### Task statement
Every record must come back exactly as given.

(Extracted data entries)
....

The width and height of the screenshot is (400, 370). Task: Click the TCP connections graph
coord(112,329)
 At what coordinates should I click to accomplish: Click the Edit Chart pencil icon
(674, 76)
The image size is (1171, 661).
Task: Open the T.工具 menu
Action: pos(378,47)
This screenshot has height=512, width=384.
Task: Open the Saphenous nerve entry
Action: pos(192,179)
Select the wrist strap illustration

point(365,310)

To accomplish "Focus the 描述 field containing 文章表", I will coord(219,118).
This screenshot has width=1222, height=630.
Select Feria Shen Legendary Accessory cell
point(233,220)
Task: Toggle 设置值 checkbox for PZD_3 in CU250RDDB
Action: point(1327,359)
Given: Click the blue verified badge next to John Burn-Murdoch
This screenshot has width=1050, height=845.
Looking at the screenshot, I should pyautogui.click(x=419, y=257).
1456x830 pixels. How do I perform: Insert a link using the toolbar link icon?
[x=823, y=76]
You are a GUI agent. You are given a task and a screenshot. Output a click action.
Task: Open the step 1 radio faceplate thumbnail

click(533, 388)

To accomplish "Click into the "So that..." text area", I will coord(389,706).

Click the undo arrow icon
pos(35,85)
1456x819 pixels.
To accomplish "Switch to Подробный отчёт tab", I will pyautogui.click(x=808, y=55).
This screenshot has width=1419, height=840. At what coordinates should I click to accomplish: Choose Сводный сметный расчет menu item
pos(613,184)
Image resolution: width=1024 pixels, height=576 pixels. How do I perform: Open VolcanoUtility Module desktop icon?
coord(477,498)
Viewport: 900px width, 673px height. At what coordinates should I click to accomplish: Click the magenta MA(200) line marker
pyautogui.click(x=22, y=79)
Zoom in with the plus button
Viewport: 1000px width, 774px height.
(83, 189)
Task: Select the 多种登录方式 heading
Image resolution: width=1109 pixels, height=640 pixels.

....

### Completed exercise
The width and height of the screenshot is (400, 370). Task: Click the TCP connections graph
coord(112,329)
 At what coordinates should I click to accomplish: Click the Edit Chart pencil icon
(674, 76)
The image size is (1171, 661).
Task: Open the T.工具 menu
Action: pos(378,47)
This screenshot has height=512, width=384.
Task: Open the Saphenous nerve entry
Action: pos(192,179)
Select the wrist strap illustration

point(365,310)

To accomplish "Focus the 描述 field containing 文章表", I will coord(219,118).
This screenshot has width=1222, height=630.
Select Feria Shen Legendary Accessory cell
point(233,220)
Task: Toggle 设置值 checkbox for PZD_3 in CU250RDDB
Action: point(1327,359)
Given: Click the blue verified badge next to John Burn-Murdoch
This screenshot has width=1050, height=845.
Looking at the screenshot, I should pyautogui.click(x=419, y=257).
1456x830 pixels. How do I perform: Insert a link using the toolbar link icon?
[x=823, y=76]
You are a GUI agent. You are given a task and a screenshot. Output a click action.
Task: Open the step 1 radio faceplate thumbnail

click(533, 388)

To accomplish "Click into the "So that..." text area", I will coord(389,706).

Click the undo arrow icon
pos(35,85)
1456x819 pixels.
To accomplish "Switch to Подробный отчёт tab", I will pyautogui.click(x=808, y=55).
This screenshot has width=1419, height=840. At what coordinates should I click to accomplish: Choose Сводный сметный расчет menu item
pos(613,184)
Image resolution: width=1024 pixels, height=576 pixels. How do I perform: Open VolcanoUtility Module desktop icon?
coord(477,498)
Viewport: 900px width, 673px height. At what coordinates should I click to accomplish: Click the magenta MA(200) line marker
pyautogui.click(x=22, y=79)
Zoom in with the plus button
Viewport: 1000px width, 774px height.
(83, 189)
Task: Select the 多种登录方式 heading
Image resolution: width=1109 pixels, height=640 pixels.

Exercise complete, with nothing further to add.